The emotions that support safety
Individual emotional wellbeing, and that of the leader, supports psychological safety. Compassion, forgiveness, and gratitude are three emotions, according to the Positive Leadership literature, that contribute to a positive climate. Compassion responds to people’s experiences and needs. Forgiveness eliminates unhelpful rumination and redirects energy towards learning. Gratitude focuses on what works and strengthens relationships.
Social contracting: how we work together
Short conversations about “how we like to work” improve collaboration by discussing communication preferences, response times, meeting norms, decision pathways, and feedback rituals. When everyone contributes to the agreement, inclusion improves, and friction decreases. Contact us for a simple and effective social contracting conversation.
How strengths-based leadership improves the climate
When leaders play to their strengths, they protect their own wellbeing in the face of heavy workloads, time constraints, cognitive demands, and emotional labour. In that stable state, they provide support, navigate change effectively, and strengthen relationships. Strengths-based leadership entails leaders performing at their peak, enabling others to do the same. Leadership is evident throughout the team, as everyone can utilise their strengths and have a positive impact.
Candour with care and high standards
Psychological safety combines honest communication with emotional intelligence. People express different points of view while maintaining respect; for example, choosing a private conversation with a leader to benefit both the relationship and the outcome. Clear goals, defined roles, and fair processes provide the structure for brave ideas to succeed.

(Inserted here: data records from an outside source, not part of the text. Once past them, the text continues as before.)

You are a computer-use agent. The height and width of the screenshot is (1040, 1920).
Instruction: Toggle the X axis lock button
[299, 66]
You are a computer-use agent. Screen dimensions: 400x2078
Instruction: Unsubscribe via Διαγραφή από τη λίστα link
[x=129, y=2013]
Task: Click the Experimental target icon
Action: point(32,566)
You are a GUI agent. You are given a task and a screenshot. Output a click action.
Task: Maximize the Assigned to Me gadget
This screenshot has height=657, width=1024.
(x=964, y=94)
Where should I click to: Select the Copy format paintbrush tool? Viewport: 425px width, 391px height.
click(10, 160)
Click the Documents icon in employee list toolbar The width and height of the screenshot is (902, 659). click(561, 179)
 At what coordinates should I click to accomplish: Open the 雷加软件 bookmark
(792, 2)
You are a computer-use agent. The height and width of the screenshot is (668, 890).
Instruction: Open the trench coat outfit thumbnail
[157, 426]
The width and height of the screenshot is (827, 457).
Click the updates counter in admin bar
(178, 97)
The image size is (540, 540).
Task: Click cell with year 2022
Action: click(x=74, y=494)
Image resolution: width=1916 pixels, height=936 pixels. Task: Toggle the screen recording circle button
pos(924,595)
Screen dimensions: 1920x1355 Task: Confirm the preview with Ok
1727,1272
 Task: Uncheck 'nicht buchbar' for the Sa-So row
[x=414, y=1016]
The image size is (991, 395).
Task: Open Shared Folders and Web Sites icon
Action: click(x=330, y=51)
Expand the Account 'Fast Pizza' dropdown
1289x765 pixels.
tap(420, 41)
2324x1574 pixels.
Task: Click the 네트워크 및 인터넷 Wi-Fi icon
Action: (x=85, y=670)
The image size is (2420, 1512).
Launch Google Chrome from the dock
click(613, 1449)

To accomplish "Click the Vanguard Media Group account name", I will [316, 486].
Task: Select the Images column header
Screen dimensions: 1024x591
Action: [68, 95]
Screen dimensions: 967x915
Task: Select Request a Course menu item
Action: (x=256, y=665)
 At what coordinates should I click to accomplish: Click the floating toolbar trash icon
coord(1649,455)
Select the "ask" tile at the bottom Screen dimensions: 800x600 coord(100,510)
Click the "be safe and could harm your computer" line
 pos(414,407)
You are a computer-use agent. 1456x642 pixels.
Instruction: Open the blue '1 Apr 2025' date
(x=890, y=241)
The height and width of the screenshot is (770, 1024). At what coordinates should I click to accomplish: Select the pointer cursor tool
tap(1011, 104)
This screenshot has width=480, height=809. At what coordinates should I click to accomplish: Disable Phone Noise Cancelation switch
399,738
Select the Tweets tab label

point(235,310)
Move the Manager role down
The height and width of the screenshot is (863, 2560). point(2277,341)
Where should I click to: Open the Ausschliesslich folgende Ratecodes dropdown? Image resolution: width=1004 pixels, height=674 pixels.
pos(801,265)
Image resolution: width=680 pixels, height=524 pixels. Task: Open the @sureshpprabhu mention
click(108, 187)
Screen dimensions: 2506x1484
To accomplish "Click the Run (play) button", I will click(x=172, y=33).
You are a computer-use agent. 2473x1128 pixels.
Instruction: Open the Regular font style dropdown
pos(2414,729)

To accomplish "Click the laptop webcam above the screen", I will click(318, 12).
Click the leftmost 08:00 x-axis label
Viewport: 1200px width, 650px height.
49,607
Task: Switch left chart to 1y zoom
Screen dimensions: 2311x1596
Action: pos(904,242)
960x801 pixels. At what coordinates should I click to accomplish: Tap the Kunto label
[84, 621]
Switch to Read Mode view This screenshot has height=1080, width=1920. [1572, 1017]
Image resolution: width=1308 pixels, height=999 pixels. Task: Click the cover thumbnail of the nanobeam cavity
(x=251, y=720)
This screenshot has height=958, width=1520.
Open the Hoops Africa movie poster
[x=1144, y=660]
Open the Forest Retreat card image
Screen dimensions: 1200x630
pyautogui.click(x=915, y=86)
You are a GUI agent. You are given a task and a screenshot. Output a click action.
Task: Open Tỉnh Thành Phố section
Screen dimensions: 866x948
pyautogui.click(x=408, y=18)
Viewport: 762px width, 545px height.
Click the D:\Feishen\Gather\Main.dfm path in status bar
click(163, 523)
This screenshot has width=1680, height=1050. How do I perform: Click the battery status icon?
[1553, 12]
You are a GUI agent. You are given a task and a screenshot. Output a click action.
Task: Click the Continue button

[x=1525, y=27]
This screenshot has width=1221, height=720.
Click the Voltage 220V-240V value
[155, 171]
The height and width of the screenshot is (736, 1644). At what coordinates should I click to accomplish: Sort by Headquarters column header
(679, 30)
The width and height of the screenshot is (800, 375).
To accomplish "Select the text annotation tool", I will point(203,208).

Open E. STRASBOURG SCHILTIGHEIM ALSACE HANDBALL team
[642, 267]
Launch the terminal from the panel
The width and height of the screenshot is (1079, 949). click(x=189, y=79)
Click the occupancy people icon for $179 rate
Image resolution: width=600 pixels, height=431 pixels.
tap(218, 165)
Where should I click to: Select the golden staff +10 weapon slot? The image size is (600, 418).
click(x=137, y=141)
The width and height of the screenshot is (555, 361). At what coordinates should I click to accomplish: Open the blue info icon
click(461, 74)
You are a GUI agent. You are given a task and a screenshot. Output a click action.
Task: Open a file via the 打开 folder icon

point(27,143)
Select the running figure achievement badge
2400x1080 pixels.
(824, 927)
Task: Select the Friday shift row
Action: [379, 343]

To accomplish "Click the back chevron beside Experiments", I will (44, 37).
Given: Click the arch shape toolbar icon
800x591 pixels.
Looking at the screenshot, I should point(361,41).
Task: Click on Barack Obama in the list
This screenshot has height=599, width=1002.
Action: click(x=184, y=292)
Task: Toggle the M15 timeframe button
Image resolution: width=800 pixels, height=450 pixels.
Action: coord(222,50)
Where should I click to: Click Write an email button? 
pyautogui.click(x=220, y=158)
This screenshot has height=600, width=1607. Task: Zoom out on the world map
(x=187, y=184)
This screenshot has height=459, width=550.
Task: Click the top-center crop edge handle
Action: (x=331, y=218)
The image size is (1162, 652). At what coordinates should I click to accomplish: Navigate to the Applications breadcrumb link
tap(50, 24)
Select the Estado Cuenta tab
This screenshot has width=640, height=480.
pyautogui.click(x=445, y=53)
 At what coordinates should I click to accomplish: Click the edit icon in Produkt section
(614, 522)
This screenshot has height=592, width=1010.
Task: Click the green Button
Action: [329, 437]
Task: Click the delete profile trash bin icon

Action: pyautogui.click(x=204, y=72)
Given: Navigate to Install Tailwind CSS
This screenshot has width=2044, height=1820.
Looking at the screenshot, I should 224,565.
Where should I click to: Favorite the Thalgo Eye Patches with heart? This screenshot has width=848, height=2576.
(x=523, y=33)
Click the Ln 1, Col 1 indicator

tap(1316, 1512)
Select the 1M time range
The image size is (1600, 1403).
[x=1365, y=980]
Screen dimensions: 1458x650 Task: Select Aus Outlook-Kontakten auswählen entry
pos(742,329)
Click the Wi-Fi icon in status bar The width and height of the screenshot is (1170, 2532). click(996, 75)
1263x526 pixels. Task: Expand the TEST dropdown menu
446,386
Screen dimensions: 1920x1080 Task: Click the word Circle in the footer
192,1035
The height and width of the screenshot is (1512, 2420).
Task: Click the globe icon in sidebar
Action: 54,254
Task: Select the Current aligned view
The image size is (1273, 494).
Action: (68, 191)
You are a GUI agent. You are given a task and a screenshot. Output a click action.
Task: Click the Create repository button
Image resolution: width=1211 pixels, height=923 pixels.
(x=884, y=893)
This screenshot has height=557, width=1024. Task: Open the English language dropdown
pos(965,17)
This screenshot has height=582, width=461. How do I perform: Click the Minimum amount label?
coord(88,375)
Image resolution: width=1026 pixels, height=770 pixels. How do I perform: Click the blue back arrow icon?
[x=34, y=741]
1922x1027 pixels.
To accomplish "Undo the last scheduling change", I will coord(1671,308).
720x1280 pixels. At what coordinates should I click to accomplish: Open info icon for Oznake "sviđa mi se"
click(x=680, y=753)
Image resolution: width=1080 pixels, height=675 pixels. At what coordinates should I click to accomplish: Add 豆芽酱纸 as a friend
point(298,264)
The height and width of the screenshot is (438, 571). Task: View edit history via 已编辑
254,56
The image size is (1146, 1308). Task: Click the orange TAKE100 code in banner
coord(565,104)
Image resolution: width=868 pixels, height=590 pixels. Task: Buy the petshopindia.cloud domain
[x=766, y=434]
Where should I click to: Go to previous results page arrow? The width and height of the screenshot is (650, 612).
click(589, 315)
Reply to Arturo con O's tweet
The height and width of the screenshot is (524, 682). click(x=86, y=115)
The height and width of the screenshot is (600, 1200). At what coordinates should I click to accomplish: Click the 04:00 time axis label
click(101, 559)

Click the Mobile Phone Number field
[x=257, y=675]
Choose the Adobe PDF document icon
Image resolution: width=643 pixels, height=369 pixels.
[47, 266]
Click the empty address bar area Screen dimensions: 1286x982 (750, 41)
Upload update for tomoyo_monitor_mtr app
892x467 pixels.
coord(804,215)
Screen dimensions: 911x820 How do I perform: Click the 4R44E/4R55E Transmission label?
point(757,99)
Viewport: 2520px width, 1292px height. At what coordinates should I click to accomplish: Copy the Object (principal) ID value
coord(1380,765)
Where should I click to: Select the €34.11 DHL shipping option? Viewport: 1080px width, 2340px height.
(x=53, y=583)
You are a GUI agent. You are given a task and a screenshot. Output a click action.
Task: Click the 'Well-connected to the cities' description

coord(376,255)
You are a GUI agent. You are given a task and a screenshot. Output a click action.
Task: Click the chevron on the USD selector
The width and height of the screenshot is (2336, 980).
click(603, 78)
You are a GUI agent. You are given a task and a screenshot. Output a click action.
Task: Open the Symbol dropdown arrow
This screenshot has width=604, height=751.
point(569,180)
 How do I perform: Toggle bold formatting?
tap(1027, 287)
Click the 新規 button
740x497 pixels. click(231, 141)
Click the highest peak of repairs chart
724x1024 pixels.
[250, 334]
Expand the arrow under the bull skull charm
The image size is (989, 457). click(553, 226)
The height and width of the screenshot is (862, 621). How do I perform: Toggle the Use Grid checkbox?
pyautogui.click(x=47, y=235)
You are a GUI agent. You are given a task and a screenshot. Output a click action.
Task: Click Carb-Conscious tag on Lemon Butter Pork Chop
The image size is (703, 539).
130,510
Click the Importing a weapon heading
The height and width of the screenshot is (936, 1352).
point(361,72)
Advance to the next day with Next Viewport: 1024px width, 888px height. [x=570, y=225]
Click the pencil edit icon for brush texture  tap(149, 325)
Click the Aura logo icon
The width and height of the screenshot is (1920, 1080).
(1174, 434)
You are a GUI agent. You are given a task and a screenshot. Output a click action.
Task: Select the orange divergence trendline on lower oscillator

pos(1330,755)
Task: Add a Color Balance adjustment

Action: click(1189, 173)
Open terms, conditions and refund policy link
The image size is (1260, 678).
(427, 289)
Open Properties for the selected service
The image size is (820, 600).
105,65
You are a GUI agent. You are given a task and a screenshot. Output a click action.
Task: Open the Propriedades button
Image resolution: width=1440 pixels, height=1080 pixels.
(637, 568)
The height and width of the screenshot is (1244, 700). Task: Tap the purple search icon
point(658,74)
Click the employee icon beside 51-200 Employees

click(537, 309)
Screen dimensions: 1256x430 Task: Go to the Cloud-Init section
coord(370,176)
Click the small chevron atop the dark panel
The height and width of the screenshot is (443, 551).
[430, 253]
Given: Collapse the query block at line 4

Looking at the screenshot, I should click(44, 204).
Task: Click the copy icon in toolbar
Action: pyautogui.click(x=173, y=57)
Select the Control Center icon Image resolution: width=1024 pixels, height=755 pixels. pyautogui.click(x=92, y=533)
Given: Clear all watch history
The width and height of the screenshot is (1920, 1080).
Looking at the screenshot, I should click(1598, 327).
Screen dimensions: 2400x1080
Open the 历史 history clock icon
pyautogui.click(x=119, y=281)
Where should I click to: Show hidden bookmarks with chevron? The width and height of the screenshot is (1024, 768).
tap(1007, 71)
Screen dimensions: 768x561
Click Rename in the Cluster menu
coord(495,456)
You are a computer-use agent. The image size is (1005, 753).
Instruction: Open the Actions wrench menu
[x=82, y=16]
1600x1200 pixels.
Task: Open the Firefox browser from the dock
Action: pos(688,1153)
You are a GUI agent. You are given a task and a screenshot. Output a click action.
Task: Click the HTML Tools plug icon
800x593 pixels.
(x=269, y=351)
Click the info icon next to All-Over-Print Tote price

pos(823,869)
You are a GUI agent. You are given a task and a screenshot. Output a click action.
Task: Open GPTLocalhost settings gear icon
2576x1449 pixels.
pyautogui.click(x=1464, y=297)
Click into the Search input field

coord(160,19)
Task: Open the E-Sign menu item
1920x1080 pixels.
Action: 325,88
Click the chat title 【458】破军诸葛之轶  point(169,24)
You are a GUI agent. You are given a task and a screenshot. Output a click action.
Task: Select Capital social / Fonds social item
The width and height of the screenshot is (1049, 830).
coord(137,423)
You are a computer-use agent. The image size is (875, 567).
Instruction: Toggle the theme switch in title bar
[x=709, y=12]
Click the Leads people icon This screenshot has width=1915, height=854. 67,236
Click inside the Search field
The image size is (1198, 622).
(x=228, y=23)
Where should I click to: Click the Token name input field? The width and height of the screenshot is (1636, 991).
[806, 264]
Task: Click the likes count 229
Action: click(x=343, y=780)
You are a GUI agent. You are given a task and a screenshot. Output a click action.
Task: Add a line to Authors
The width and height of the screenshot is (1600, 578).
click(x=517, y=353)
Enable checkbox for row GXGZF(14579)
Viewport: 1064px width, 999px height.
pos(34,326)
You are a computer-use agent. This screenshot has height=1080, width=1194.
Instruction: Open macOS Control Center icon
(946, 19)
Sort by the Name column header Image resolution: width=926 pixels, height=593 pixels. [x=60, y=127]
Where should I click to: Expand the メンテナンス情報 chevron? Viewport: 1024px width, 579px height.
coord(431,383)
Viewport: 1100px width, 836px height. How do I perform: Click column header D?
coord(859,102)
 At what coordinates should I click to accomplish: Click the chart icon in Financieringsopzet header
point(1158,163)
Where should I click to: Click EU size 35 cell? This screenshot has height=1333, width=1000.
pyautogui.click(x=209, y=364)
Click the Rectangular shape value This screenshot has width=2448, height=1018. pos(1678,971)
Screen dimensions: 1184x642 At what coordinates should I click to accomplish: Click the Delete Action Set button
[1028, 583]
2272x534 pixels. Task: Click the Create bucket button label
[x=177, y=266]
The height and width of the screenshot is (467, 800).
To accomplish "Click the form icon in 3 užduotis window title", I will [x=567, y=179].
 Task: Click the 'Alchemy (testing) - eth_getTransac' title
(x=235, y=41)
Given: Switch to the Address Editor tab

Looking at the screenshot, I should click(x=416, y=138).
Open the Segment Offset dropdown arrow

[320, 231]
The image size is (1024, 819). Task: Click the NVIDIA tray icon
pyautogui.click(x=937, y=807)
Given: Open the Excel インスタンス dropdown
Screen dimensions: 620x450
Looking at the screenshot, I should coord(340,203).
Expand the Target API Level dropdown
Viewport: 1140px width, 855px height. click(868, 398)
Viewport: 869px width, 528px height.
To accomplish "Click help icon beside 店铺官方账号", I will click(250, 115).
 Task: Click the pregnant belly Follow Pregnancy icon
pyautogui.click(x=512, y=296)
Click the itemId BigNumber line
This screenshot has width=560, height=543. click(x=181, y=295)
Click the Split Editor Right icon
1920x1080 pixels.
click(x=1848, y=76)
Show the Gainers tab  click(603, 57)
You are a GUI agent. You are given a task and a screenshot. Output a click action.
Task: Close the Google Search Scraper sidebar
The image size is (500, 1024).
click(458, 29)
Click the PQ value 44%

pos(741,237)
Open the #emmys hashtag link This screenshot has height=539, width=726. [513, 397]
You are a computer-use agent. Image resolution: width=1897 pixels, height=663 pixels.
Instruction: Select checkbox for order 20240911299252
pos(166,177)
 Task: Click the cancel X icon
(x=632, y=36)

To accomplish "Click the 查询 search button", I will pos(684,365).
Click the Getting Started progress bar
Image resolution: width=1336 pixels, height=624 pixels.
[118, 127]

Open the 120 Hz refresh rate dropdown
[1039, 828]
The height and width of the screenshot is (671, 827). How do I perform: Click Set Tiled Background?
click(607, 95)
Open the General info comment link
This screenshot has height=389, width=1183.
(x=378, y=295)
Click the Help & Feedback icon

Psychological safety is built through daily decisions and actions: leaders and team members utilise their strengths, consistently display compassion, forgiveness, and gratitude, and make simple agreements that make work easier. This environment fosters effective communication, learning, and thoughtful experimentation, while also enhancing performance. Psychological safety refers to a team environment in which people can share ideas, express concerns, and take calculated risks with the confidence that their colleagues will respond with respect. It complements clear performance standards, allowing work to move faster with increased learning.